SINGAPORE: The current dominant midge species that has recently emerged at Pandan Reservoir is a rare one that has not been studied in great detail, said Minister for Environment and Water Resources Masagos Zulkifli in Parliament on Monday (Sep 2).
“The species exhibits different behaviours from other species. For example, they hide in drains and culverts in the day and swarm above the drains in the evening,” he added.
The minister was replying to parliamentary questions from MPs about the rise in the midge population at Pandan Reservoir and the measures being taken to address it.
Providing details, he said PUB has greased drain walls to trap midges when they land to rest, and have targeted these areas for fogging.

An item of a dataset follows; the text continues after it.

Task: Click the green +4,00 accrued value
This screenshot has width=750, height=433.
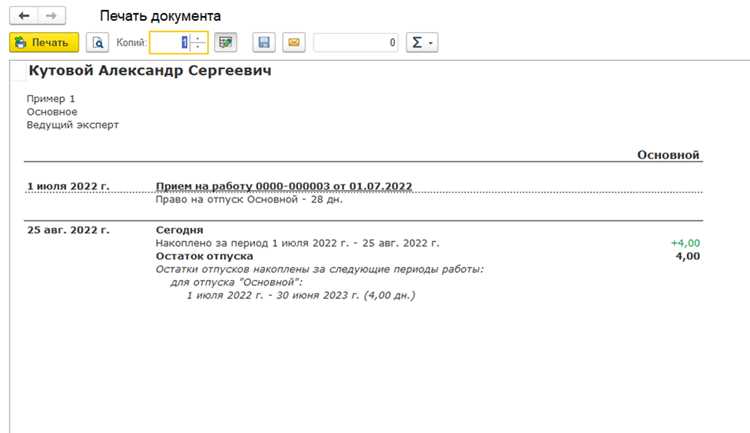Action: pos(685,243)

PUB has also explored the use of free-moving oily paper within drains to increase the capture rates of adult midges, he added.
The netting on the reservoir dyke has also been extended by 1km, said Mr Masagos, acting as a barrier to trap adult midges and reduces the number of adult midges that would otherwise be blown to residential estates.
“Midges cannot be eradicated as they are part of the natural aquatic ecosystem, and will emerge to breed, especially when aided by favourable environmental conditions. Climate change will further complicate our efforts,” he added.
PUB said in a Facebook post on Aug 1 that it has stepped up measures to control the rising midge population around Pandan Reservoir.
These include increasing the frequency and dosage of biological liquid larvicide within the reservoir, increasing the frequency of fogging and misting around the reservoir dyke and surrounding vegetation, as well as the installation of bright spotlights at the Pandan Reservoir pumping station to attract adult midges when they emerge at night, said Mr Masagos.
According to PUB, the bright lights deter them from flying into residential estates. Midge egg masses attached to floating structures and rocks along the edges of the reservoir have also been removed.
Speaking in Parliament, MP for West Coast GRC Foo Mee Har said residents who live near Pandan Reservoir have “suffered greatly” from the mass emergence of midges since July this year.
“Their homes have been invaded by the midges. Corridors, lifts and bus stops have been swarmed. And the midges stick to your clothes, your hair, fly around your eyes, get into your nose, get into your food, and they’re everywhere.
“This year’s outbreak is the most severe we have witnessed yet and also persisted for the longest time, impacting the daily lives of our residents. Some have likened it to being in a horror movie. If you visited it's really scary.”
Ms Foo raised concerns about the health risks of exposure to chemicals from sustained fogging, and whether residents could be supported with insect screens for their homes as such installations can be costly.
Mr Masagos said the pesticide used by PUB has been certified safe and suitable for use by the World Health Organization, and is also diluted before use.
As for the installation of insect screens, Mr Masagos noted that the residents can also protect themselves and their property.
“This situation doesn’t come all the time, not every year. And to put in something that will become a permanent feature, this may also affect the image of the reservoir or the places around the reservoir,” he added.
Mr Masagos also explained that the larvicide used in the reservoirs is a safe, biological larvicide.
“It is actually a naturally occurring soil bacteria, which produces spores that are toxic specifically to the digestive system of midge larvae.”
Underscoring the importance of maintaining water quality, he added: “There is a trade off between killing enough midges, or killing so much or everything that we kill ourselves. We can’t do that either. There is a limit to which these measures can mitigate the issues that residents are facing.
“This problem is really man versus nature, the kind of war man has never been known to win. We can only suppress it and do our best but we have to live with nature. In fact, we are the ones who are intruding into their living spaces.
"Our reservoirs supply drinking water to the population and we have to be careful to ensure that PUB’s mitigation measures, both short- and long-term, do not end up compromising water quality."